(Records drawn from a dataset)
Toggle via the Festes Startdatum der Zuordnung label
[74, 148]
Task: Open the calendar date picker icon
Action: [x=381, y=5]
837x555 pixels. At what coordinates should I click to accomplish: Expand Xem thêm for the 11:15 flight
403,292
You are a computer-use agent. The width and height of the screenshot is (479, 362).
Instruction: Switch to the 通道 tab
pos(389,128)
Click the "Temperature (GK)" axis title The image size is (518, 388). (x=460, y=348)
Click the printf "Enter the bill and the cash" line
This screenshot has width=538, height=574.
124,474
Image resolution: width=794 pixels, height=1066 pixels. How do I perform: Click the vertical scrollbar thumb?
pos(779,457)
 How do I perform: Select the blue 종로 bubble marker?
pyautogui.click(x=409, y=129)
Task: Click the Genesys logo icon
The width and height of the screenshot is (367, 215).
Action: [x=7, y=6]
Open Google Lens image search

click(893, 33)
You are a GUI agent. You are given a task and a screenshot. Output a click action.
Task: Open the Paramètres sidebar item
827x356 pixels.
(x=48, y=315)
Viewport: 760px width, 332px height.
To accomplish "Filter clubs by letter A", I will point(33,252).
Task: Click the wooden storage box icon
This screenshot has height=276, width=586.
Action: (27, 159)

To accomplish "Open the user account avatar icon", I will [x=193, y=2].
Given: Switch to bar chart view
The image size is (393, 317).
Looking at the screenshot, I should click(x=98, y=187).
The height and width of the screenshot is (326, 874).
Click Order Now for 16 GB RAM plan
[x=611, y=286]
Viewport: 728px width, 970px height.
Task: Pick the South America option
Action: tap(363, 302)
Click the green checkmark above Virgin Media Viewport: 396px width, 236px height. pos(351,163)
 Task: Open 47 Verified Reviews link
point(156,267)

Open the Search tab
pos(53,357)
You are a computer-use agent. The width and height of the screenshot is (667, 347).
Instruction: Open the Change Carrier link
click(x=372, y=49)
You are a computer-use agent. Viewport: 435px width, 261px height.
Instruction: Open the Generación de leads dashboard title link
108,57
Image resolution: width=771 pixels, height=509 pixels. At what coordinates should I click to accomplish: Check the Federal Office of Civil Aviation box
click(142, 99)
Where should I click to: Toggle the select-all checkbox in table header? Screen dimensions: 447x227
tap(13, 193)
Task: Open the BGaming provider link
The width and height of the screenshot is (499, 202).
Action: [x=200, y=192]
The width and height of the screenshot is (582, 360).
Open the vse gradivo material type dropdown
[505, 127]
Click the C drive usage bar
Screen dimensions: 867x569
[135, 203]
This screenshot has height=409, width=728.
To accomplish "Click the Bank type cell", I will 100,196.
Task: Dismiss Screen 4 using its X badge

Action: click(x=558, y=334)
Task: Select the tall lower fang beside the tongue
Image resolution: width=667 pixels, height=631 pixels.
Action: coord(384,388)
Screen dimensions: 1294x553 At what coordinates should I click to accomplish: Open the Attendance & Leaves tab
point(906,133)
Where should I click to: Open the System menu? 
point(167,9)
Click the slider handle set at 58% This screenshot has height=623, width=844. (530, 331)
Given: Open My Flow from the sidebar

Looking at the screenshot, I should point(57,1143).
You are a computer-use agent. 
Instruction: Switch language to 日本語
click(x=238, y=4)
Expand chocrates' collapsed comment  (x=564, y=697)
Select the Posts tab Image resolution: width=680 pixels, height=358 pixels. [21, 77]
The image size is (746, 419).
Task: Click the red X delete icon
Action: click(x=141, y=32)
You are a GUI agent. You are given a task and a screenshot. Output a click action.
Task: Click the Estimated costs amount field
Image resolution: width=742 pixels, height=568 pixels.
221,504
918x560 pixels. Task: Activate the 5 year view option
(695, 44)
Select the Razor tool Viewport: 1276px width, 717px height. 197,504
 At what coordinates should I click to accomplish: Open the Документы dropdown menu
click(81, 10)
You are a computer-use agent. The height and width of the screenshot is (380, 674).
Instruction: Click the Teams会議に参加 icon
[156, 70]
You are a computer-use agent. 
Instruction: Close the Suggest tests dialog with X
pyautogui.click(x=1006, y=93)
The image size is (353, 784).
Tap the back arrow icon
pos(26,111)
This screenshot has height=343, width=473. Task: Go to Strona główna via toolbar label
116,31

▸ Directions for this task: Every record here must be output exactly, word for word.

▸ Expected output:
Toggle via the Festes Startdatum der Zuordnung label
[74, 148]
Task: Open the calendar date picker icon
Action: [x=381, y=5]
837x555 pixels. At what coordinates should I click to accomplish: Expand Xem thêm for the 11:15 flight
403,292
You are a computer-use agent. The width and height of the screenshot is (479, 362).
Instruction: Switch to the 通道 tab
pos(389,128)
Click the "Temperature (GK)" axis title The image size is (518, 388). (x=460, y=348)
Click the printf "Enter the bill and the cash" line
This screenshot has width=538, height=574.
124,474
Image resolution: width=794 pixels, height=1066 pixels. How do I perform: Click the vertical scrollbar thumb?
pos(779,457)
 How do I perform: Select the blue 종로 bubble marker?
pyautogui.click(x=409, y=129)
Task: Click the Genesys logo icon
The width and height of the screenshot is (367, 215).
Action: [x=7, y=6]
Open Google Lens image search

click(893, 33)
You are a GUI agent. You are given a task and a screenshot. Output a click action.
Task: Open the Paramètres sidebar item
827x356 pixels.
(x=48, y=315)
Viewport: 760px width, 332px height.
To accomplish "Filter clubs by letter A", I will point(33,252).
Task: Click the wooden storage box icon
This screenshot has height=276, width=586.
Action: (27, 159)

To accomplish "Open the user account avatar icon", I will [x=193, y=2].
Given: Switch to bar chart view
The image size is (393, 317).
Looking at the screenshot, I should click(x=98, y=187).
The height and width of the screenshot is (326, 874).
Click Order Now for 16 GB RAM plan
[x=611, y=286]
Viewport: 728px width, 970px height.
Task: Pick the South America option
Action: tap(363, 302)
Click the green checkmark above Virgin Media Viewport: 396px width, 236px height. pos(351,163)
 Task: Open 47 Verified Reviews link
point(156,267)

Open the Search tab
pos(53,357)
You are a computer-use agent. The width and height of the screenshot is (667, 347).
Instruction: Open the Change Carrier link
click(x=372, y=49)
You are a computer-use agent. Viewport: 435px width, 261px height.
Instruction: Open the Generación de leads dashboard title link
108,57
Image resolution: width=771 pixels, height=509 pixels. At what coordinates should I click to accomplish: Check the Federal Office of Civil Aviation box
click(142, 99)
Where should I click to: Toggle the select-all checkbox in table header? Screen dimensions: 447x227
tap(13, 193)
Task: Open the BGaming provider link
The width and height of the screenshot is (499, 202).
Action: [x=200, y=192]
The width and height of the screenshot is (582, 360).
Open the vse gradivo material type dropdown
[505, 127]
Click the C drive usage bar
Screen dimensions: 867x569
[135, 203]
This screenshot has height=409, width=728.
To accomplish "Click the Bank type cell", I will 100,196.
Task: Dismiss Screen 4 using its X badge

Action: click(x=558, y=334)
Task: Select the tall lower fang beside the tongue
Image resolution: width=667 pixels, height=631 pixels.
Action: coord(384,388)
Screen dimensions: 1294x553 At what coordinates should I click to accomplish: Open the Attendance & Leaves tab
point(906,133)
Where should I click to: Open the System menu? 
point(167,9)
Click the slider handle set at 58% This screenshot has height=623, width=844. (530, 331)
Given: Open My Flow from the sidebar

Looking at the screenshot, I should point(57,1143).
You are a computer-use agent. 
Instruction: Switch language to 日本語
click(x=238, y=4)
Expand chocrates' collapsed comment  (x=564, y=697)
Select the Posts tab Image resolution: width=680 pixels, height=358 pixels. [21, 77]
The image size is (746, 419).
Task: Click the red X delete icon
Action: click(x=141, y=32)
You are a GUI agent. You are given a task and a screenshot. Output a click action.
Task: Click the Estimated costs amount field
Image resolution: width=742 pixels, height=568 pixels.
221,504
918x560 pixels. Task: Activate the 5 year view option
(695, 44)
Select the Razor tool Viewport: 1276px width, 717px height. 197,504
 At what coordinates should I click to accomplish: Open the Документы dropdown menu
click(81, 10)
You are a computer-use agent. The height and width of the screenshot is (380, 674).
Instruction: Click the Teams会議に参加 icon
[156, 70]
You are a computer-use agent. 
Instruction: Close the Suggest tests dialog with X
pyautogui.click(x=1006, y=93)
The image size is (353, 784).
Tap the back arrow icon
pos(26,111)
This screenshot has height=343, width=473. Task: Go to Strona główna via toolbar label
116,31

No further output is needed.